◆ **Prompt A**
Please return the portion of the post on visualizing Divvy bike trips in Chicago that begins with the words "Before I analyzed" and ends with "felt this way.", copied word for word.
◆ **Prompt B**
List the qualities that the Divvy Data Challenge, as described in the post on visualizing Divvy bike trips, sought in visualizations.
◆ **Prompt C**
Write what comes next in the post on visualizing Divvy bike trips in Chicago, picking up after its last sentence.

Design Choices: Visualizing Biking in Chicago

March 27, 2014

visualization of divvy trips

Last month Divvy Bikes released a bunch of data and held a contest for interesting, novel, cool, and/or useful visualizations. The rules were open-ended and -- like a lot of starting points that I encounter with clients -- amounted to "here's a bunch of data -- what would be interesting/valuable/cool to know?"

Before I analyzed any data from the Divvy Data Challenge, I began with reflecting on my experience with Divvy bikes. I thought about how I used Divvy and why I liked it. This is important because I don’t think that the central use-case of Divvy is obvious, especially to people who haven't used it. Objectors point to limitations of the system: for example, they'd either want to bike more than half an hour or they don't understand why anyone would pay for a subscription service when they already have a bike. I do own a bike and I go on longer bike rides, too, and I once felt this way.

The main reason I like Divvy, though, is that Divvy is like having a bike in my pocket everywhere I go. I don't have to take it with me when I don't want it (like when I'm riding the train, or meeting friends without bikes) and it gives me the freedom to take unplanned one-way trips without committing to biking for the whole time I'm out. Most importantly for Chicago, a city with a hub-spoke transit system (haha), public transit bikes allow you to cross between two main thoroughfares (Milwaukee Avenue and Clark Street) much easier than taking two buses or going in and out of the loop. In visualizing Divvy data, this was the main perspective I wanted to capture. I also wanted to make a tool where people could interactively see how Chicago gets around.

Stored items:
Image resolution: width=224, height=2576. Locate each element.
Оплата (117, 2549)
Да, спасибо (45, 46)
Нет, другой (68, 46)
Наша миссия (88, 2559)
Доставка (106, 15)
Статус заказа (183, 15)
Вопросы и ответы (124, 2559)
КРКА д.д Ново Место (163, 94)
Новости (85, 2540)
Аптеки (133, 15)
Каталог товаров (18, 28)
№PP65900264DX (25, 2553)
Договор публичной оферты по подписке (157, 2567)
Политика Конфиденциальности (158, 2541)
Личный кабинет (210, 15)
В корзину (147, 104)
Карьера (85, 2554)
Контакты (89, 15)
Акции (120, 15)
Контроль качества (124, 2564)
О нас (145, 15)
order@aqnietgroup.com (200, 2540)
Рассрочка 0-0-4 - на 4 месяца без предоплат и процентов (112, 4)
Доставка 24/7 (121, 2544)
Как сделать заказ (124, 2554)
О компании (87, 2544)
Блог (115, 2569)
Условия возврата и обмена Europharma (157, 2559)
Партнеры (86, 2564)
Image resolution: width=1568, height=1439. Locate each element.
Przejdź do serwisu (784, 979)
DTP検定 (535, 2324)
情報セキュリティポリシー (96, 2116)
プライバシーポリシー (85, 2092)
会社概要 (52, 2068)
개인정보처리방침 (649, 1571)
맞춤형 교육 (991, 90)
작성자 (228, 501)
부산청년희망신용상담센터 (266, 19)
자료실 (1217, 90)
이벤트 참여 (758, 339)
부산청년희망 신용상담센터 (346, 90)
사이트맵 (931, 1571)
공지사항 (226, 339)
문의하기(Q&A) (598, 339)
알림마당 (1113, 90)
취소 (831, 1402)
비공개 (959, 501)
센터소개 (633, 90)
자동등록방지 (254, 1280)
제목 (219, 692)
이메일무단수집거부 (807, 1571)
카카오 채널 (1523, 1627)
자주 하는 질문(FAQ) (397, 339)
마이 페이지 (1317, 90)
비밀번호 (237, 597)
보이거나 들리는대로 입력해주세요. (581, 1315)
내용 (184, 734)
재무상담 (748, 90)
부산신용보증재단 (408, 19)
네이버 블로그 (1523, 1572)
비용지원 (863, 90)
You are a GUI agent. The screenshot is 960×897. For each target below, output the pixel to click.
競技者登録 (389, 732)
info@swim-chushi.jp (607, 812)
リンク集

◆ **Task answer A**
Before I analyzed any data from the Divvy Data Challenge, I began with reflecting on my experience with Divvy bikes. I thought about how I used Divvy and why I liked it. This is important because I don’t think that the central use-case of Divvy is obvious, especially to people who haven't used it. Objectors point to limitations of the system: for example, they'd either want to bike more than half an hour or they don't understand why anyone would pay for a subscription service when they already have a bike. I do own a bike and I go on longer bike rides, too, and I once felt this way.

◆ **Task answer B**
interesting, novel, cool, useful

◆ **Task answer C**
This post is mainly about why I made the visualization I did -- which I'll discuss with reference to the design choices that went into making it. The actual information visualized is pretty similar to a bunch of other visualizations. There were a lot of other beautiful visualizations which I liked, essentially showing similar information. The design choices I made amount to what makes my visualization different: emphasizing the geographic impact and the fact that Divvy bikes change how people get around Chicago.

For those of you unacquainted, Chicago is very much a city of neighborhoods. I’ve lived in Chicago for most of my 28 years in 3 different neighborhoods. The experience of living in each one was very much impacted by the kinds of public transportation available, since I’ve never owned a car. For example, even though Logan Square and Rogers Park are much closer to each other than, say, Hyde Park, in terms of public transportation, they were all equally far away on the CTA. Each of these were cross-town trips that take 2 hours and required travelling through the Loop.

This leaves us with a few questions: How does Divvy change living in these neighborhoods? Does cross-town transportation become easier? To firmly answer these questions would require data we don’t have, but we can get at these questions another way.

Where to start?

Divvy released a data set of 750k one-way trips consisting of an origin station, a destination station, and a bunch of other meta data about the trip (timestamp, gender, bike identifier, etc). One way to interpret this data is as a network that connects each origin station to each destination station, but a 300 station network could have as many as 90k edges associated with it -- far too many to make it easy to interpret. Also, the actual problem that I want to address is not just how bikes flow through the network, but how they flow in geographic space. I’m not interested in which edges in the network are ‘fatter’; rather I’m interested in how the geographic dispersion changes from station to station.

This means that the data needed to be displayed geographically on a map. A map puts the data in the context I want, rather than leaving thegraph free-floating. A map draws the intuitive bridge and makes people realize that they’re seeing something about the city, where distances mean something.

What are those funny shapes around each station?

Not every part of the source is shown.